TASK REQUIREMENTS → Transcribe the data below verbatim, line by line, without altering, omitting, or reordering anything.

Rows from a dataset →
--------------------
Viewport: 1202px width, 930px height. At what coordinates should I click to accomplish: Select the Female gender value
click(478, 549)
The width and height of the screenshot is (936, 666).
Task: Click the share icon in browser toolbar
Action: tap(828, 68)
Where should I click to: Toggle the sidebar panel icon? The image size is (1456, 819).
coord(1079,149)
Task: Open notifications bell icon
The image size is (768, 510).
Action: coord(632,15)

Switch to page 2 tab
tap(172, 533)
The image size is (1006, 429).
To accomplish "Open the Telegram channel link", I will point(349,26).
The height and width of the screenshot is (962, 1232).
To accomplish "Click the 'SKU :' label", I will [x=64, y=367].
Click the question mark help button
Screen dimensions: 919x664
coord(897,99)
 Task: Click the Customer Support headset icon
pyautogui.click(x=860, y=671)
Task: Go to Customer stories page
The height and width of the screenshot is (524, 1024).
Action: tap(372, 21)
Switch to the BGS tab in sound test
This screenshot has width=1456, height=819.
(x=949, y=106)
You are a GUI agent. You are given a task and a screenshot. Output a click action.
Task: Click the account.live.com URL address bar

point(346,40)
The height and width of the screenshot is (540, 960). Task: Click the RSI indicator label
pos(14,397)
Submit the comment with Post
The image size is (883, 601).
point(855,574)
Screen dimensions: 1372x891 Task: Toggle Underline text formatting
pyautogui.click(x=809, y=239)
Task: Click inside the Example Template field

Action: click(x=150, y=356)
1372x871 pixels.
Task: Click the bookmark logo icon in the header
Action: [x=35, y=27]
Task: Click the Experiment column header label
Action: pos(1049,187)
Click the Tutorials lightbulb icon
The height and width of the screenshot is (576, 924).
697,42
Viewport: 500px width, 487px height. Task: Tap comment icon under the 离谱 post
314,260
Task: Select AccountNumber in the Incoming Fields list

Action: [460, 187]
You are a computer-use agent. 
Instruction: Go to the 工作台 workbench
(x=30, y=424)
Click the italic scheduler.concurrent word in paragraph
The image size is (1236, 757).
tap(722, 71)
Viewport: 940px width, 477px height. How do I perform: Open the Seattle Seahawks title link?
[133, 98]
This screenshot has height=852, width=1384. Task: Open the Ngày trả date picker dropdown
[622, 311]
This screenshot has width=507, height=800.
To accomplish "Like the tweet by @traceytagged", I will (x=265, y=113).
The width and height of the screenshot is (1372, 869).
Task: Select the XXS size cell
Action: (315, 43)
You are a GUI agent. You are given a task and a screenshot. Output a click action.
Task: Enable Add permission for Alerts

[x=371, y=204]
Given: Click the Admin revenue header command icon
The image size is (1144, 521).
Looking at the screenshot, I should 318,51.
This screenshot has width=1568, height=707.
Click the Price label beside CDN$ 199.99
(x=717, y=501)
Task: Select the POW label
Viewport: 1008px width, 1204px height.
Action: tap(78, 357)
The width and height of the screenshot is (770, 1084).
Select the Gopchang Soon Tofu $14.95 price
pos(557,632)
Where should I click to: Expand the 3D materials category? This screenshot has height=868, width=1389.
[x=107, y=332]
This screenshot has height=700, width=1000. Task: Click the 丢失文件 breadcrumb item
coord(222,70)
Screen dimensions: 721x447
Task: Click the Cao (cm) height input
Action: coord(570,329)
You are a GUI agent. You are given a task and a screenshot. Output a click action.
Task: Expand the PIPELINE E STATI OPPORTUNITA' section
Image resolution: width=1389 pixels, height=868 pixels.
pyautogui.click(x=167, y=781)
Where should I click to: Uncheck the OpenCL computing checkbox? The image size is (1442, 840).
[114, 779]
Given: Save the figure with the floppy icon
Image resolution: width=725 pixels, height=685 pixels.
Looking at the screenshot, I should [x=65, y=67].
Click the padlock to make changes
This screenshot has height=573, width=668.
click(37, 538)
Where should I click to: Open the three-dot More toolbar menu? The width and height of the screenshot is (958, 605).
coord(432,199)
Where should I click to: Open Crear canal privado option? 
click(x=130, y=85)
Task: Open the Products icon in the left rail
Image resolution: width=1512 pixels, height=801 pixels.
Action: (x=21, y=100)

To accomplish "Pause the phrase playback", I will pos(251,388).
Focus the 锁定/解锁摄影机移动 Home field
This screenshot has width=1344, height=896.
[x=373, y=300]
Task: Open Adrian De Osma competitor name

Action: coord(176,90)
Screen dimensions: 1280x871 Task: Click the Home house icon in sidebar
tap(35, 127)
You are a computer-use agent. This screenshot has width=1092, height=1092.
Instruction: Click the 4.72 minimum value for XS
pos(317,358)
--------------------
EXPECTED OUTPUT →
Viewport: 1202px width, 930px height. At what coordinates should I click to accomplish: Select the Female gender value
click(478, 549)
The width and height of the screenshot is (936, 666).
Task: Click the share icon in browser toolbar
Action: tap(828, 68)
Where should I click to: Toggle the sidebar panel icon? The image size is (1456, 819).
coord(1079,149)
Task: Open notifications bell icon
The image size is (768, 510).
Action: coord(632,15)

Switch to page 2 tab
tap(172, 533)
The image size is (1006, 429).
To accomplish "Open the Telegram channel link", I will point(349,26).
The height and width of the screenshot is (962, 1232).
To accomplish "Click the 'SKU :' label", I will [x=64, y=367].
Click the question mark help button
Screen dimensions: 919x664
coord(897,99)
 Task: Click the Customer Support headset icon
pyautogui.click(x=860, y=671)
Task: Go to Customer stories page
The height and width of the screenshot is (524, 1024).
Action: tap(372, 21)
Switch to the BGS tab in sound test
This screenshot has width=1456, height=819.
(x=949, y=106)
You are a GUI agent. You are given a task and a screenshot. Output a click action.
Task: Click the account.live.com URL address bar

point(346,40)
The height and width of the screenshot is (540, 960). Task: Click the RSI indicator label
pos(14,397)
Submit the comment with Post
The image size is (883, 601).
point(855,574)
Screen dimensions: 1372x891 Task: Toggle Underline text formatting
pyautogui.click(x=809, y=239)
Task: Click inside the Example Template field

Action: click(x=150, y=356)
1372x871 pixels.
Task: Click the bookmark logo icon in the header
Action: [x=35, y=27]
Task: Click the Experiment column header label
Action: pos(1049,187)
Click the Tutorials lightbulb icon
The height and width of the screenshot is (576, 924).
697,42
Viewport: 500px width, 487px height. Task: Tap comment icon under the 离谱 post
314,260
Task: Select AccountNumber in the Incoming Fields list

Action: [460, 187]
You are a computer-use agent. 
Instruction: Go to the 工作台 workbench
(x=30, y=424)
Click the italic scheduler.concurrent word in paragraph
The image size is (1236, 757).
tap(722, 71)
Viewport: 940px width, 477px height. How do I perform: Open the Seattle Seahawks title link?
[133, 98]
This screenshot has height=852, width=1384. Task: Open the Ngày trả date picker dropdown
[622, 311]
This screenshot has width=507, height=800.
To accomplish "Like the tweet by @traceytagged", I will (x=265, y=113).
The width and height of the screenshot is (1372, 869).
Task: Select the XXS size cell
Action: (315, 43)
You are a GUI agent. You are given a task and a screenshot. Output a click action.
Task: Enable Add permission for Alerts

[x=371, y=204]
Given: Click the Admin revenue header command icon
The image size is (1144, 521).
Looking at the screenshot, I should 318,51.
This screenshot has width=1568, height=707.
Click the Price label beside CDN$ 199.99
(x=717, y=501)
Task: Select the POW label
Viewport: 1008px width, 1204px height.
Action: tap(78, 357)
The width and height of the screenshot is (770, 1084).
Select the Gopchang Soon Tofu $14.95 price
pos(557,632)
Where should I click to: Expand the 3D materials category? This screenshot has height=868, width=1389.
[x=107, y=332]
This screenshot has height=700, width=1000. Task: Click the 丢失文件 breadcrumb item
coord(222,70)
Screen dimensions: 721x447
Task: Click the Cao (cm) height input
Action: coord(570,329)
You are a GUI agent. You are given a task and a screenshot. Output a click action.
Task: Expand the PIPELINE E STATI OPPORTUNITA' section
Image resolution: width=1389 pixels, height=868 pixels.
pyautogui.click(x=167, y=781)
Where should I click to: Uncheck the OpenCL computing checkbox? The image size is (1442, 840).
[114, 779]
Given: Save the figure with the floppy icon
Image resolution: width=725 pixels, height=685 pixels.
Looking at the screenshot, I should [x=65, y=67].
Click the padlock to make changes
This screenshot has height=573, width=668.
click(37, 538)
Where should I click to: Open the three-dot More toolbar menu? The width and height of the screenshot is (958, 605).
coord(432,199)
Where should I click to: Open Crear canal privado option? 
click(x=130, y=85)
Task: Open the Products icon in the left rail
Image resolution: width=1512 pixels, height=801 pixels.
Action: (x=21, y=100)

To accomplish "Pause the phrase playback", I will pos(251,388).
Focus the 锁定/解锁摄影机移动 Home field
This screenshot has width=1344, height=896.
[x=373, y=300]
Task: Open Adrian De Osma competitor name

Action: coord(176,90)
Screen dimensions: 1280x871 Task: Click the Home house icon in sidebar
tap(35, 127)
You are a computer-use agent. This screenshot has width=1092, height=1092.
Instruction: Click the 4.72 minimum value for XS
pos(317,358)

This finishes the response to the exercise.